RBNZ looks to new economic stabilisers to help OCR
Bank liquidity ratios to create automatic stabiliser, help OCR, says RBNZ
by Pattrick Smellie
Nov 11 (BusinessWire) - New Reserve Bank of New Zealand rules will force more prudent lending practice from trading banks over the course of economic cycles and take some of the weight off the Official Cash Rate as the sole tool for setting monetary conditions, the RBNZ has spelt out today.
The identification of stricter liquidity ratio rules as an automatic economic stabilisation tool marks a significant shift in central bank activism to force more prudent behaviour from the banking sector in the wake of the global credit crunch.

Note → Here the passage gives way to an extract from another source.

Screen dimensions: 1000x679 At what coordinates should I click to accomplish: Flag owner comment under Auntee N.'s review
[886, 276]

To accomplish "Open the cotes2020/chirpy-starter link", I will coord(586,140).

The RBNZ's six monthly Financial Stability report, and a subsequent briefing by senior bank officials to Parliament's finance and expenditure select committee today, have revealed the depth of the RBNZ's thinking on ways to avoid the worst impacts of further global financial instability, which it says remains a real danger for a heavily indebted country like New Zealand.
In essence, the new approach will force higher bad debt provisioning in boom times to offset the sudden impact of bad lending on the financial system in recessions, and skew banks to back their lending with longer term funding arrangements.

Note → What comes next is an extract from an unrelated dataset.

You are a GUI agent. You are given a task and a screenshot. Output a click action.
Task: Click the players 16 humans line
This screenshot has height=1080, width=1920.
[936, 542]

"There is potential to use liquidity ratios as an economic stabiliser. The idea of dynamic provisioning through the cycle could potentially support the OCR," said deputy RBNZ governor Grant Spencer. "Our main lesson from the crisis was to produce a policy in that area of weakness."

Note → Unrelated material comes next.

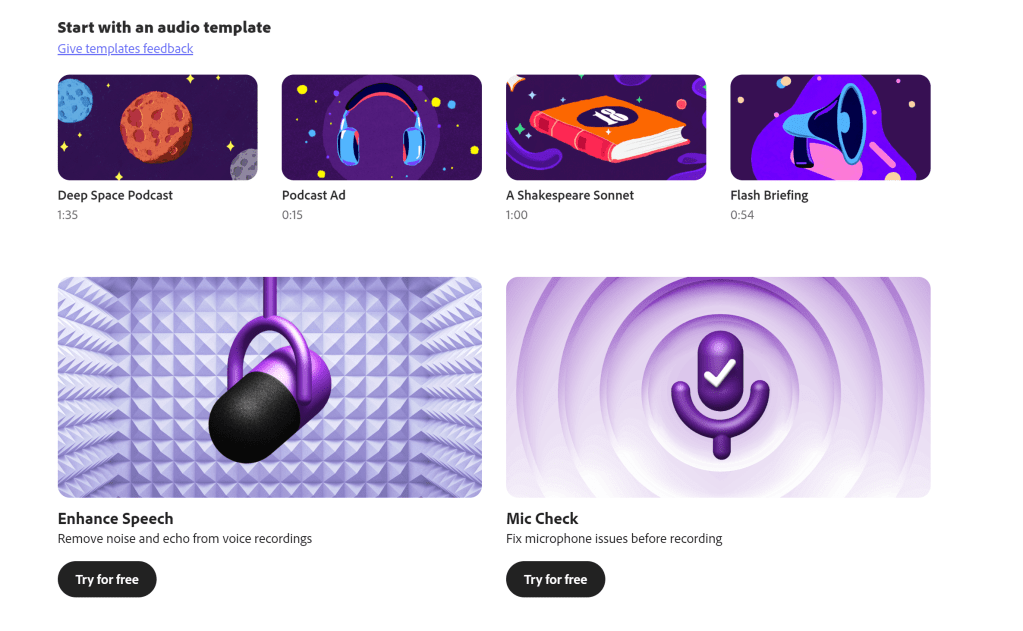Image resolution: width=1023 pixels, height=631 pixels.
Task: Click the 1:35 duration under Deep Space Podcast
Action: (68, 215)
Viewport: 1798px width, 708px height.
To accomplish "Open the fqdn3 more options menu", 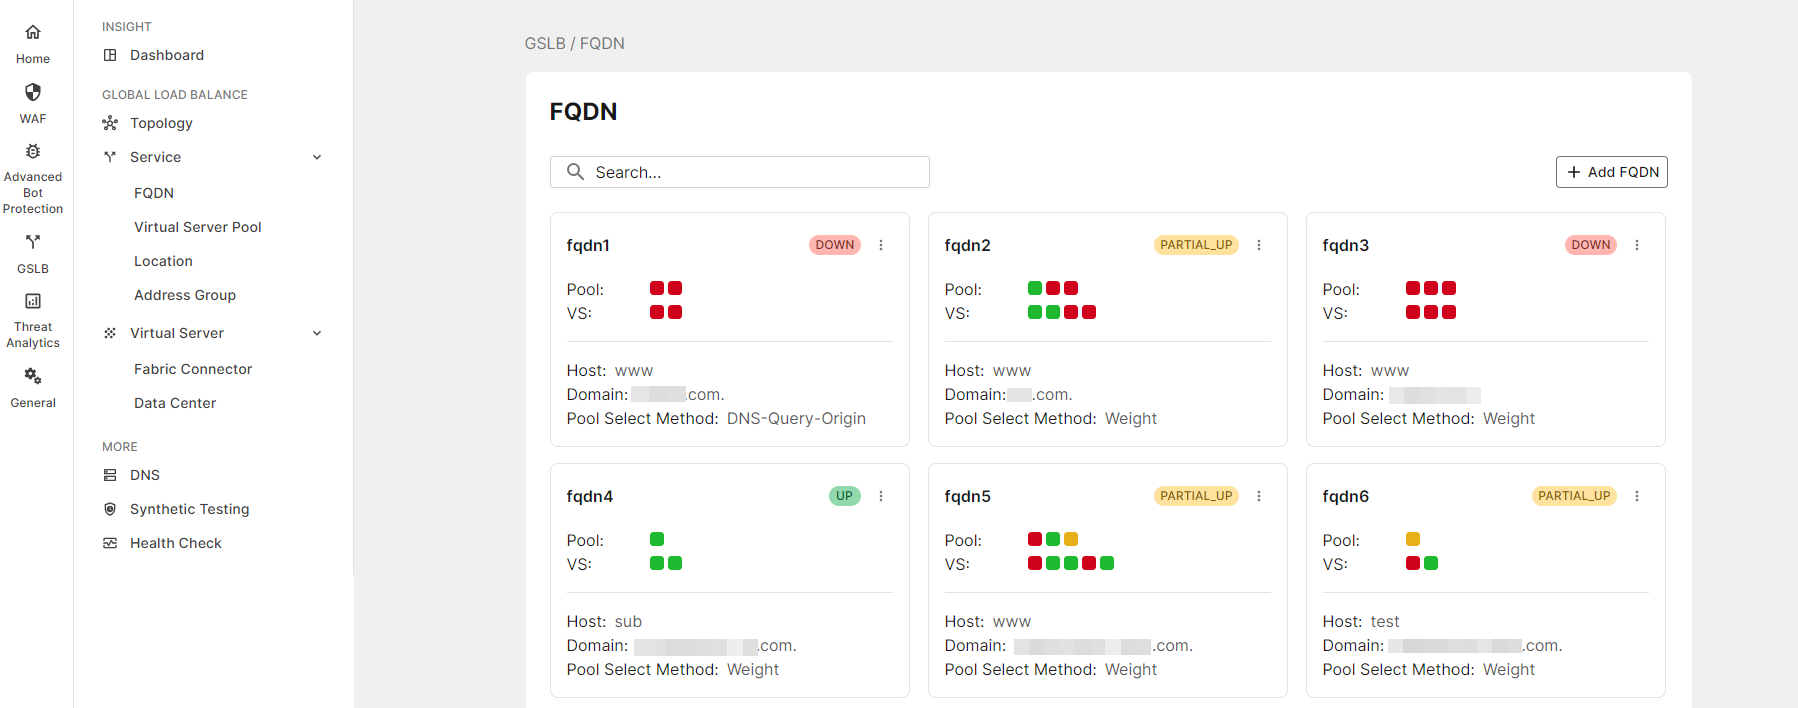I will (x=1637, y=245).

However, the OCR would remain "the only way we have to change (monetary) conditions," RBNZ governor Alan Bollard told the select committee. "The background is that liquidity ratio policies could have beneficial impacts over the cycle. It's new territory and it's something a number of countries are looking at.
"We mustn't over-promise on this," Bollard said, "but we are keen to look at core funding's capacity to contribute to monetary policy."
Bollard says the moves are "not welcomed" by trading banks, but they are feeling similar pressure internationally.
The financial stability report elaborates that such intervention would aim to "reduce the cyclicality of the overall financial system".
"In the New Zealand context, with a large proportion of imported capital, the Reserve Bank believes the fluctuating attitude of international lenders has contributed to excessive exchange rate cyclicality.
"The new liquidity rules restrict the proportion of loans that can be funded through short term wholesale borrowing. This will force future rapid increases in demand to be funded mostly through long term wholesale debt, raising funding costs and likely moderating credit growth.
"In the downturn, this pre-existing long term funding helps maintain investor confidence and reduces the extent to which the bank will need to access (potentially troubled wholesale funding markets, reducing any funding squeeze."